> WHAT YOU HAVE TO DO
Do these statements agree with the piece on how films are rated? (a) Each subcategory can earn up to two points. (b) The final five categories stay the same for every film. (c) Films were rated on a 1-10 scale before the new model. Answer yes or no for each, and quote the deciding words.
──────── EXCERPT PROVIDED
How I Review

Beginning in 2017, I have created a brand new ratings model. I’ve always rated films on a 1-100 scale, but the way I did it was only really truly understood by me alone. The idea of this brand new rating model comes down to telling my readers what every single star represents.

Out of 100 possible stars!

It means for longer reviews, but more accurate numbers for the rating. The real question is – how does it work?

The concept is simple:

10 categories. Each category has 5 subcategories relating to the original category. Each subcategory can get up to two points each, depending on how good it worked out in the film. FOR EXAMPLE, the first five categories and subcategories are as follows:

  1. People
    1. Good Acting
    2. Good Characters
    3. Good Casting
    4. Good Importance
    5. Good Chemistry
  2. Writing
    1. Good Dialogue
    2. Good Balance
    3. Good Story
    4. Originality
    5. Interesting
  3. Behind-the-Scenes
    1. Visuals
    2. Directing
    3. Editing
    4. Advertisement
    5. Music
  4. Narrative Arc
    1. Introduction
    2. Inciting Incident/Crossing the Threshold
    3. Obstacles
    4. Epiphany/Climax
    5. Falling Action
  5. Overall Entertainment
    1. Rewatchability
    2. Fun
    3. Impulse to buy
    4. Impulse to talk to someone about it
    5. Sucks the audience in

The final five categories change for every film I review – and for the most part, they don’t actually have subcategories. You could either get 0, 5, or 10 points for each category. For these specialty categories, I typically choose the five best categories that fit this movie specifically. For instance, I have Tom Cruise-isms for Tom Cruise films. Expectations, genre tropes, you name it.
────────────────
──────── DATASET SECTION
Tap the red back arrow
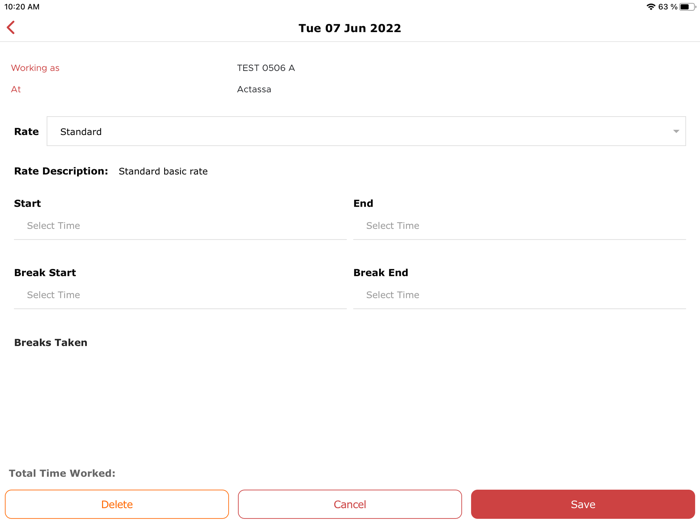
────────────────
> RESPONSE TO THE TASK
(a) Yes: "Each subcategory can get up to two points each"
(b) No: "The final five categories change for every film I review"
(c) No: "I’ve always rated films on a 1-100 scale"